Alina Das, of the New York University School of Law Immigrant Rights Clinic, has published as paper entitled: The Immigration Penalties of Criminal Convictions: Resurrecting Categorical Analysis in Immigration Law.
Here is a portion of the abstract:
"Under a categorical analysis, an immigration official determines the penalties based on an assessment of the statutory definition of the offense, not the factual circumstances of the crime. However, recent Supreme Court, federal court, and agency decisions have ignored this longstanding analysis and have instead examined these issues through the lens of Taylor v. United States, a criminal sentencing case that adopts a categorical analysis in a different context.
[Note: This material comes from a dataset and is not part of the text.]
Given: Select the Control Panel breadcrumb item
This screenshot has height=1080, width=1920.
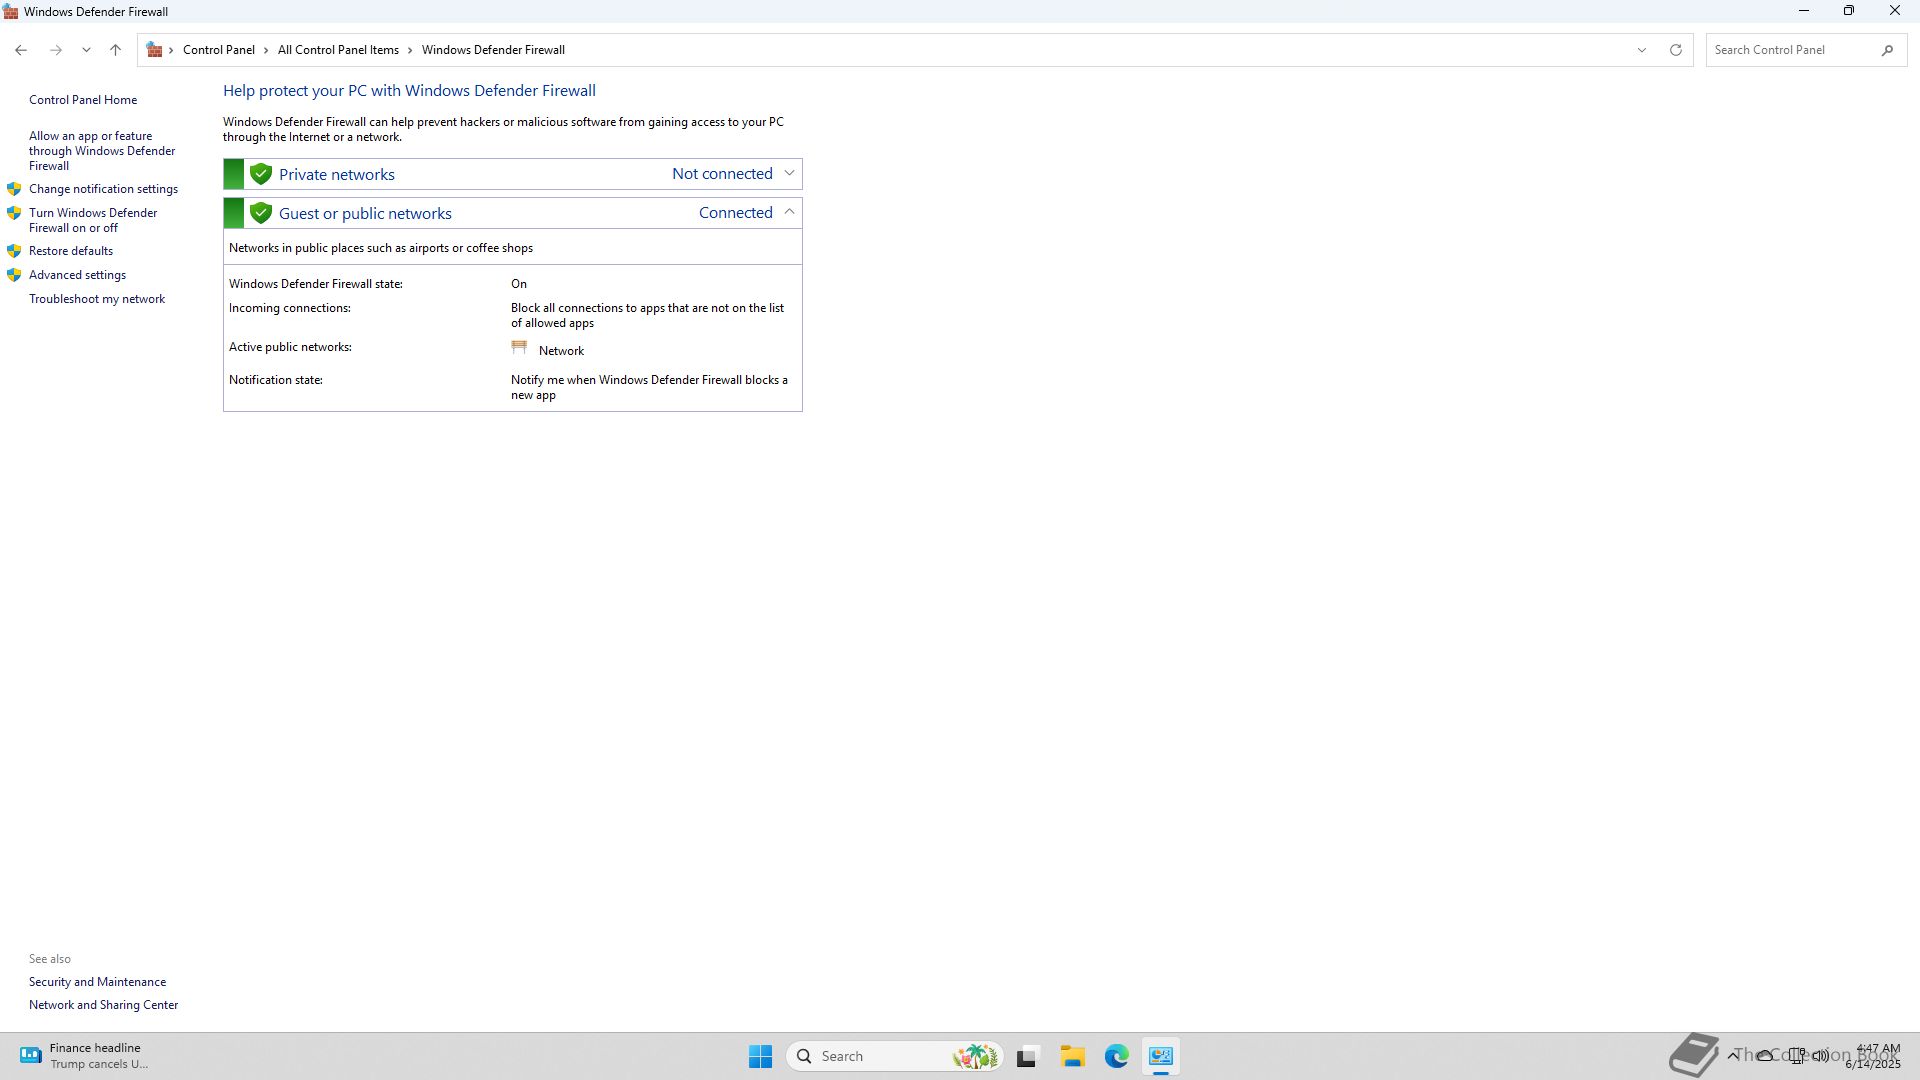Looking at the screenshot, I should pyautogui.click(x=218, y=50).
Distinguishing Taylor and its criminal sentencing rationales, recent decisions have invented a new approach for how past criminal convictions are assessed in the immigration context that now permits a circumstance-specific inquiry into facts beyond the criminal court’s findings in some immigration cases. Under these recent decisions, the immigration consequences of a criminal conviction no longer turn on the criminal court adjudication alone, but may also account for facts that were not proven or pleaded in the criminal court proceeding." Das, Alina, The Immigration Penalties of Criminal Convictions: Resurrecting Categorical Analysis in Immigration Law (October 15, 2010). NYU School of Law, Public Law Research Paper No. 10-75.